EXERCISE OBJECTIVE - Put the lines from the one with "Given: Toggle the" up to and including the one with "Looking at the screenshot, I should (656, 175)." into a numbered list, leaving out any blank lines. Include only these lines and omit the pictures.

LISTED ENTRIES -
———
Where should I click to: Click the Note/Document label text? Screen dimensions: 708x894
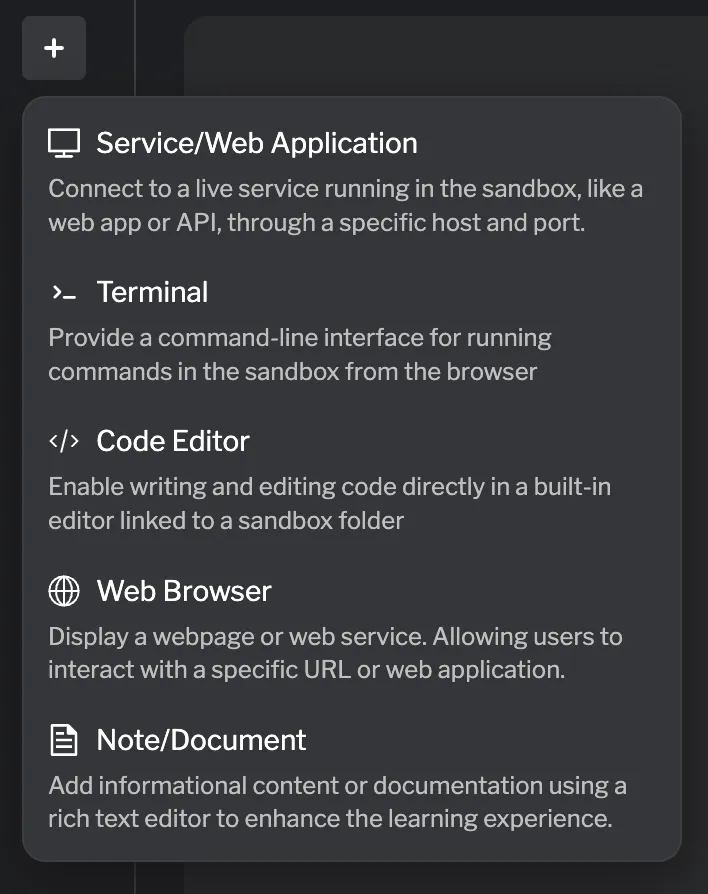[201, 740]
———
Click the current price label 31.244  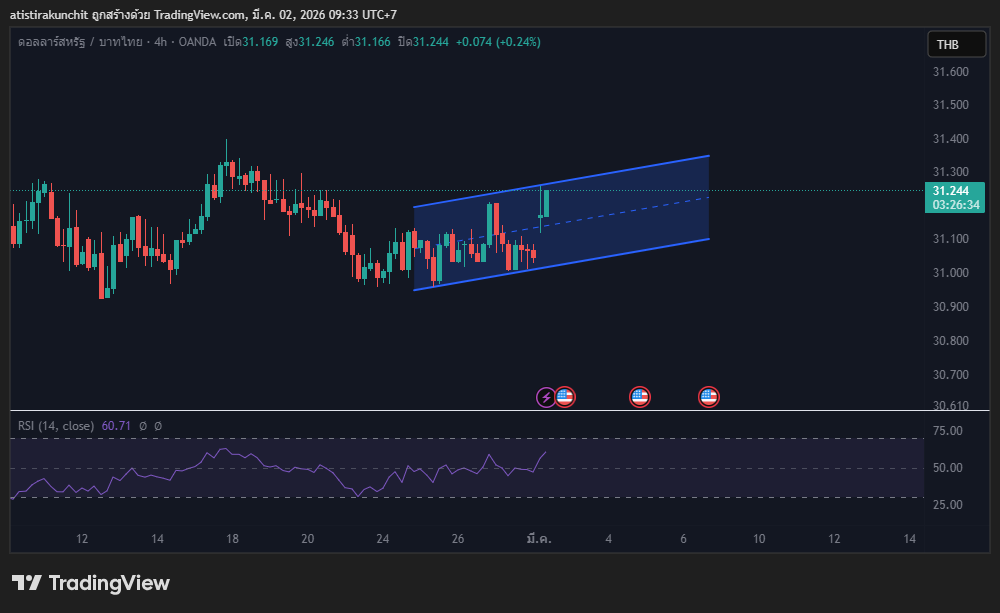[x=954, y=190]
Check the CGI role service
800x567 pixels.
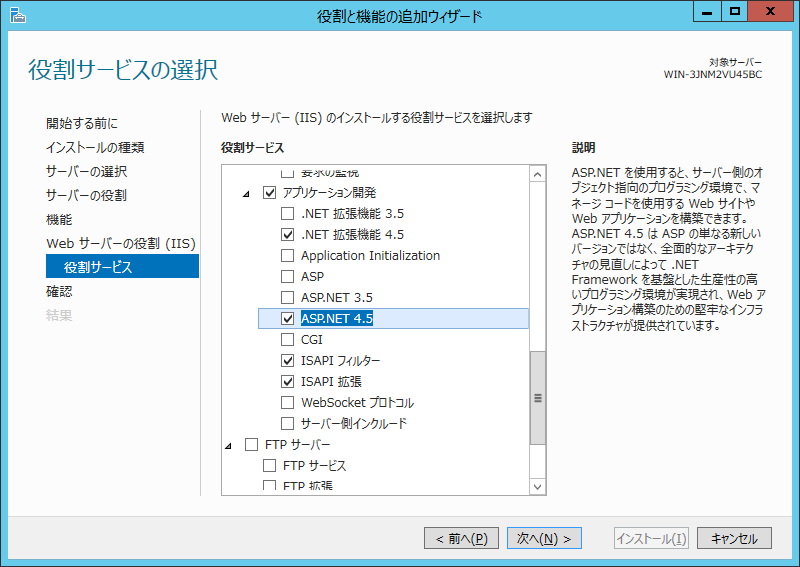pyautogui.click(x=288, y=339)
———
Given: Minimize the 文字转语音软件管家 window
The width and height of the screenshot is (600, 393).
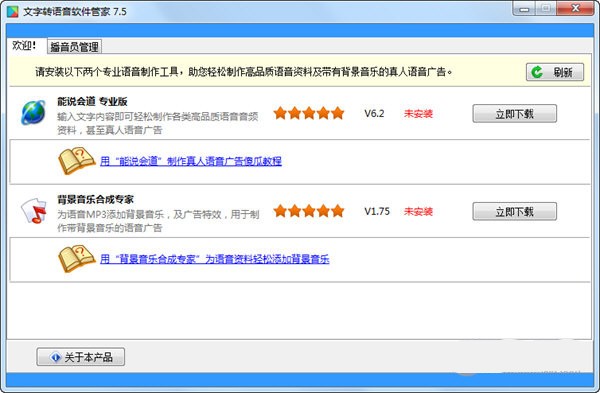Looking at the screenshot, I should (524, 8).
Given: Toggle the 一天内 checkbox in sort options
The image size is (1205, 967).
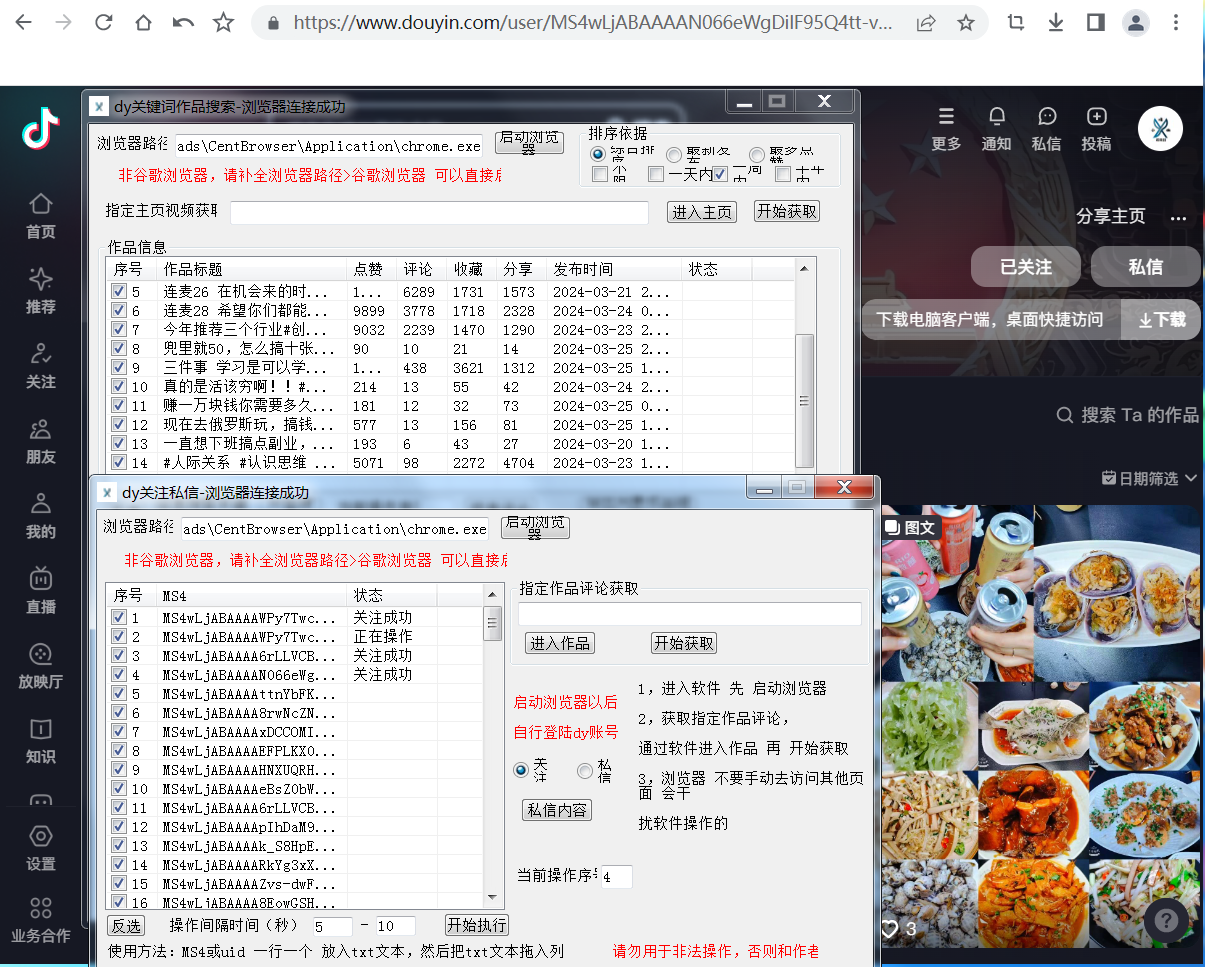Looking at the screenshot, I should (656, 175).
———
SOLUTION FOR THIS TASK -
1. Given: Toggle the 一天内 checkbox in sort options
2. The image size is (1205, 967).
3. Looking at the screenshot, I should (656, 175).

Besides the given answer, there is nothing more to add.